Als der deutsche Mathematiker Dietrich Braess 1968 das nach ihm benannte Paradoxon veröffentlichte, erwischte er die deutschen Verkehrsplaner auf dem falschen Fuß. Denn die waren bis dahin allesamt der Meinung, man müsse nur immer mehr und größere Straßen bauen, um die wachsenden Blechlawinen schneller durch die Städte zu schleusen. Das Braess-Paradoxon kennen auch Leipzigs Verkehrsplaner. Und antworten Ute Elisabeth Gabelmann nun mit Augenzwinkern.

Die emsige Stadträtin der Piraten wollte ihre letzten Wochen im Leipziger Stadtrat nutzen, um noch ein paar Fragen loszuwerden, die sie die ganze Zeit beschäftigt haben. Fünf Jahre Arbeit im Stadtrat sind nicht wirklich eine lange Zeit. Oft hat man sich dann endlich in die manchmal etwa komplizierte Denkweise der Verwaltung, in die Komplexität von Planungsvorlagen und die zuweilen sehr sensiblen Aushandlungsvorgänge in den Ausschüssen eingearbeitet.

Und dann ist die ganze Einarbeitung erst mal für die Katz, wenn der Wiedereinzug in den Stadtrat verpasst wird. Ute Elisabeth Gabelmann hat es diesmal nicht geschafft. Dafür zieht für die Piraten Thomas Köhler ins Stadtparlament ein.

┄┄┄┄┄┄┄┄┄┄┄┄┄┄┄┄┄┄┄┄

=== Aufgaben ===
1. Entnimm dem Text zum Braess-Paradoxon wortgetreu die Stelle, die bei „Die emsige Stadträtin“ anfängt und bei „ins Stadtparlament ein.“ aufhört.
2. Beantworte anhand des Texts zum Braess-Paradoxon:
(a) In welchem Jahr hat Dietrich Braess sein Paradoxon veröffentlicht?
(b) Wie viele Jahre Arbeit im Stadtrat nennt der Text?
(c) Wer zieht für die Piraten ins Stadtparlament ein?
Hier zählt nur der Text zum Braess-Paradoxon.

=== Rohdaten ===
┄┄┄┄┄┄┄┄┄┄┄┄┄┄┄┄┄┄┄┄

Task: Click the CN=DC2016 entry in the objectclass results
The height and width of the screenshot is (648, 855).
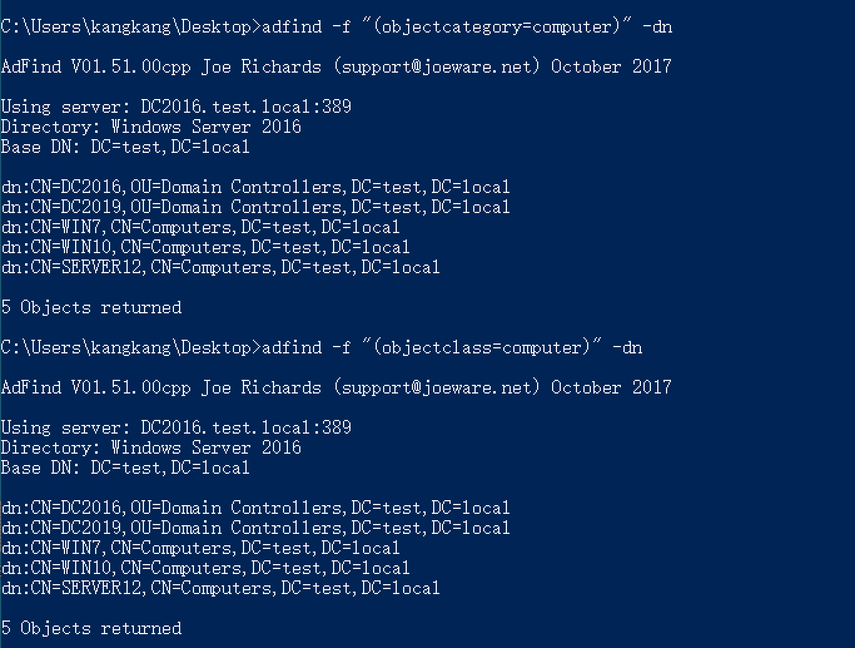Action: tap(255, 508)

┄┄┄┄┄┄┄┄┄┄┄┄┄┄┄┄┄┄┄┄

=== Lösungen in Reihenfolge ===
1.
Die emsige Stadträtin der Piraten wollte ihre letzten Wochen im Leipziger Stadtrat nutzen, um noch ein paar Fragen loszuwerden, die sie die ganze Zeit beschäftigt haben. Fünf Jahre Arbeit im Stadtrat sind nicht wirklich eine lange Zeit. Oft hat man sich dann endlich in die manchmal etwa komplizierte Denkweise der Verwaltung, in die Komplexität von Planungsvorlagen und die zuweilen sehr sensiblen Aushandlungsvorgänge in den Ausschüssen eingearbeitet.

Und dann ist die ganze Einarbeitung erst mal für die Katz, wenn der Wiedereinzug in den Stadtrat verpasst wird. Ute Elisabeth Gabelmann hat es diesmal nicht geschafft. Dafür zieht für die Piraten Thomas Köhler ins Stadtparlament ein.

2.
(a) 1968
(b) Fünf Jahre
(c) Thomas Köhler